### Excerpt

______________________________

New Mexico’s Teacher Evaluation Trial Postponed Until October, w/Preliminary Injunction Still in Place

Last December in New Mexico, a Judge granted a preliminary injunction preventing consequences from being attached to the state’s teacher evaluation data as based on the state’s value-added model (VAM). More specifically, Judge David K. Thomson ruled that the state can proceed with “developing” and “improving” its teacher evaluation system, but the state is not to make any consequential decisions about New Mexico’s teachers using the data the state collects until the state (and/or others external to the state) can evidence to the court during another trial (which was set for April of 2016) that the system is reliable, valid, fair, uniform, and the like. See more details regarding Judge Thomson’s ruling in a previous post here: “Consequences Attached to VAMs Suspended Throughout New Mexico.” See more details about this specific lawsuit, sponsored by the American Federation of Teachers (AFT) New Mexico and the Albuquerque Teachers Federation (ATF), in a previous post here: “Lawsuit in New Mexico Challenging [the] State’s Teacher Evaluation System.” This is one of the cases on which I am continuing to serve as an expert witness.

Yesterday, however, and given another state-level lawsuit that is also ongoing regarding the state’s teacher evaluation system, although this one is sponsored by the National Education Association (NEA), Judge Thomson (apparently along with Judge Francis Mathew) pushed both the AFT-NM/ATF and NEA trials back to October of 2016, yielding a six month delay for the AFT-NM/ATF hearing.

______________________________

### Task a
In the listing, rewrite the lines that begin at the one containing "The height and width of the screenshot is (2576, 882)." and end after the one containing "annotation: -0.1% is". Replace "Find the location of" with "Locate" and keep everything else unchanged.

(Stored data entries)

______________________________

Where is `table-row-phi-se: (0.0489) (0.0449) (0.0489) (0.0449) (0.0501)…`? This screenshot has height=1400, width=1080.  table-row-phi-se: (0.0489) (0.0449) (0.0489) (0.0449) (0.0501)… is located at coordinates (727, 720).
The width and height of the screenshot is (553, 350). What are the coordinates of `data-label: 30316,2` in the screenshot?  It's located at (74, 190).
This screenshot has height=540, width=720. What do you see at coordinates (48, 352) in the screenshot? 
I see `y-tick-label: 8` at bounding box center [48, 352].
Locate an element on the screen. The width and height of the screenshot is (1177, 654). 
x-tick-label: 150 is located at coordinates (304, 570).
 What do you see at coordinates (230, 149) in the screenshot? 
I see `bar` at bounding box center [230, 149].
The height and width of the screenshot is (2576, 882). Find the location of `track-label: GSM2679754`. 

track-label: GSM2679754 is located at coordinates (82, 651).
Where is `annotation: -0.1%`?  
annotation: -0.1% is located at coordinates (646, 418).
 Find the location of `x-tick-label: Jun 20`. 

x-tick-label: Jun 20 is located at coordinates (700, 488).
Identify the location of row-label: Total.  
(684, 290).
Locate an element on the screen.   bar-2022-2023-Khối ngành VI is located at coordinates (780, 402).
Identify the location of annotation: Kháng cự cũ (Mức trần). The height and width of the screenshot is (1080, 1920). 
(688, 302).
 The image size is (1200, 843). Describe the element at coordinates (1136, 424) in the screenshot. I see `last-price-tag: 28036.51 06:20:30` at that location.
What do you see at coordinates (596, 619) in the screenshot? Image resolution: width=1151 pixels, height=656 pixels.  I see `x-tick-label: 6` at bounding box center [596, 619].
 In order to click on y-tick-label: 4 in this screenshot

______________________________

### Task b
Continue the post on New Mexico's postponed teacher evaluation trial from the point where it stops.

### Task output a
The height and width of the screenshot is (2576, 882). Locate `track-label: GSM2679754`. 

track-label: GSM2679754 is located at coordinates (82, 651).
Where is `annotation: -0.1%`?  
annotation: -0.1% is located at coordinates (646, 418).

### Task output b
According to an article published this morning in the Santa Fe New Mexican, “To date, the [New Mexico] Public Education Department [PED] has been unsuccessful in its efforts to stop either suit or combine them;” hence, yesterday in court the state requested that the court postpone both hearings so that the state could introduce its new teacher evaluation system, on March 15 of 2016, along with its specifics and rules, as also based on the state’s new Partnership for the Assessment of Readiness for College and Careers (PARCC) test data. Recall that the state’s Secretary of Education – Hanna “Skandera is new chair of PARCC test board.” It is also anticipated, however, that the state’s new system is to still “rely heavily” (i.e., 50% weight) on VAMs. See also a related post about “New Mexico Chang[ing] its Teacher Evaluation System, But Not Really.”

This window of time is also to allow for the public forums needed to review the state’s new system, but also to allow time for “the acrimony to be resolved without trials.” The preliminary injunction granted by Judge Thomson in December, though, still remains in place. See also a related article, also published this morning, in the Albuquerque Journal.

Stephanie Ly, president of the AFT-NM, said she is not happy with the trial being postponed. She called this a “stalling tactic” to give the [state] education department more time to compile student achievement data that the plaintiffs have been requesting. “We had no option but to agree because they are withholding data,” she said.

Ly and ATF President Ellen Bernstein also responded yesterday via a joint statement, pasted in full below:

March 7, 2016

Contact: John Dyrcz — 505-554-8679

“The Public Education Department and Secretary Skandera have once again willfully delayed the AFT NM/ATF lawsuit against the current value added model [VAM] evaluation system due to their purposeful refusal to reveal the data being used to evaluate our educators in New Mexico.

“In addition to this stall tactic, and during a status hearing this morning in the First District Court, lawyers for the PED revealed that new rules and regulations were to be unveiled on March 15 by the PED, and would ‘rely heavily’ on VAM as a method of evaluation for educators.

“New Mexico educators will not cease in our fight against the abusive policies of this administration. Allowing PED or districts to terminate employees based on VAM and student test scores is completely unacceptable, it is unacceptable to allow PED or districts to refuse licensure advancement based upon VAM scores, and it is unacceptable for PED or districts to place New Mexico educators on growth plans based on faulty data.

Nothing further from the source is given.